• WORK TO BE COMPLETED
Can you put the lines of the records below into a JSON list of strings, one string per line, covering only the line containing "Given: Open the three-dots more menu" through the end of the records, with blank lines skipped and the pictures left out?

• DATA EXCERPTS
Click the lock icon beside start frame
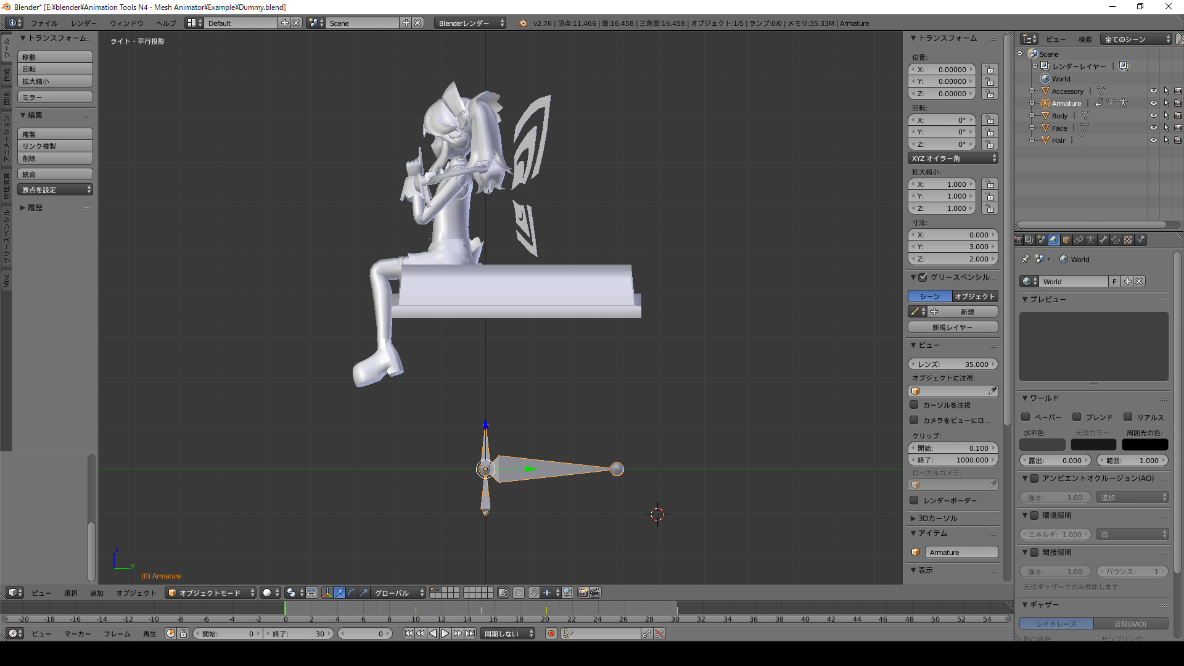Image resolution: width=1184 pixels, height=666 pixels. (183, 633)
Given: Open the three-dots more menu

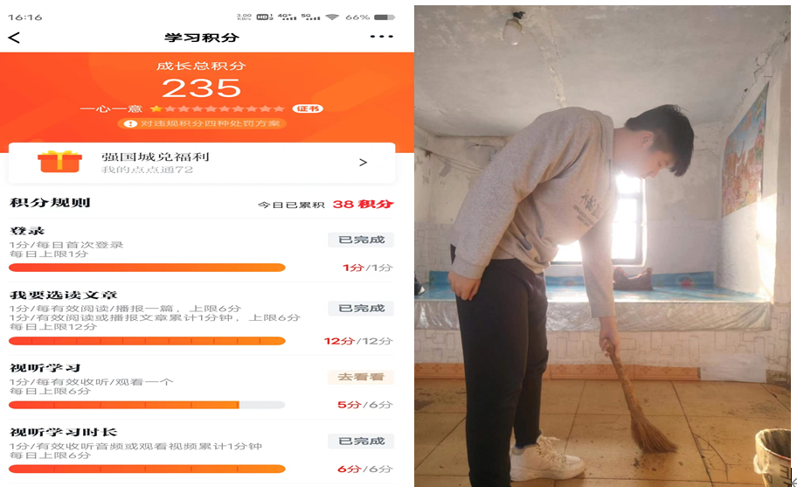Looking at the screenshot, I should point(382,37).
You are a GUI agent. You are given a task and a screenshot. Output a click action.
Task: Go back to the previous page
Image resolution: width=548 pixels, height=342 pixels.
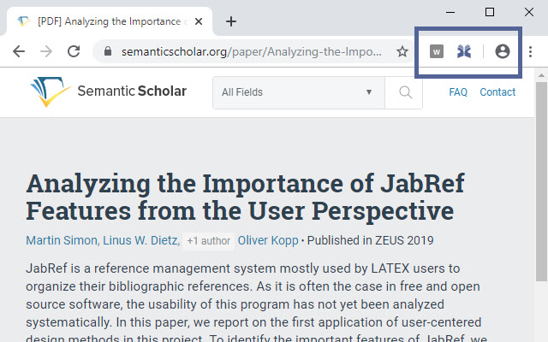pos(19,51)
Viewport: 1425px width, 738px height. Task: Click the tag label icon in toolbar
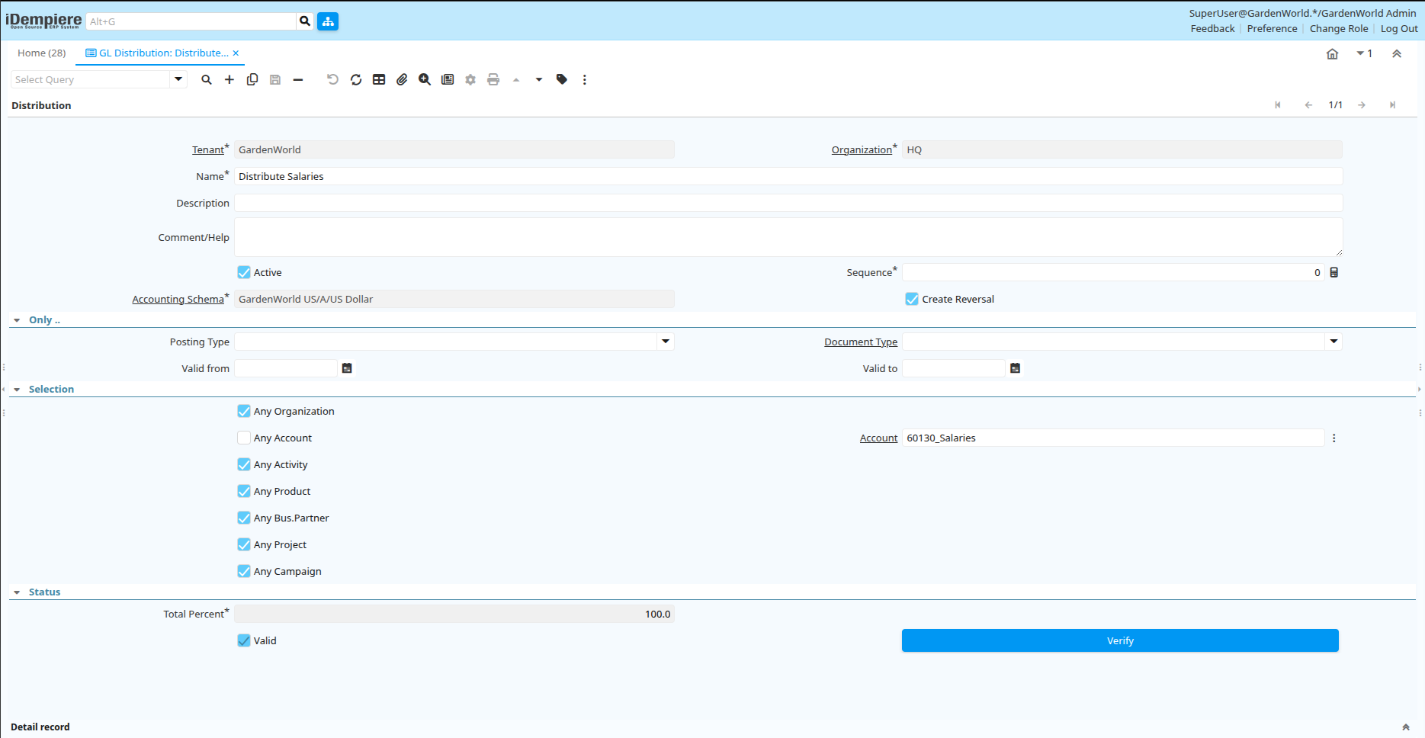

• TASK SOLUTION
[
  "Given: Open the three-dots more menu",
  "Looking at the screenshot, I should point(382,37).",
  "You are a GUI agent. You are given a task and a screenshot. Output a click action.",
  "Task: Go back to the previous page",
  "Image resolution: width=548 pixels, height=342 pixels.",
  "pos(19,51)",
  "Viewport: 1425px width, 738px height. Task: Click the tag label icon in toolbar"
]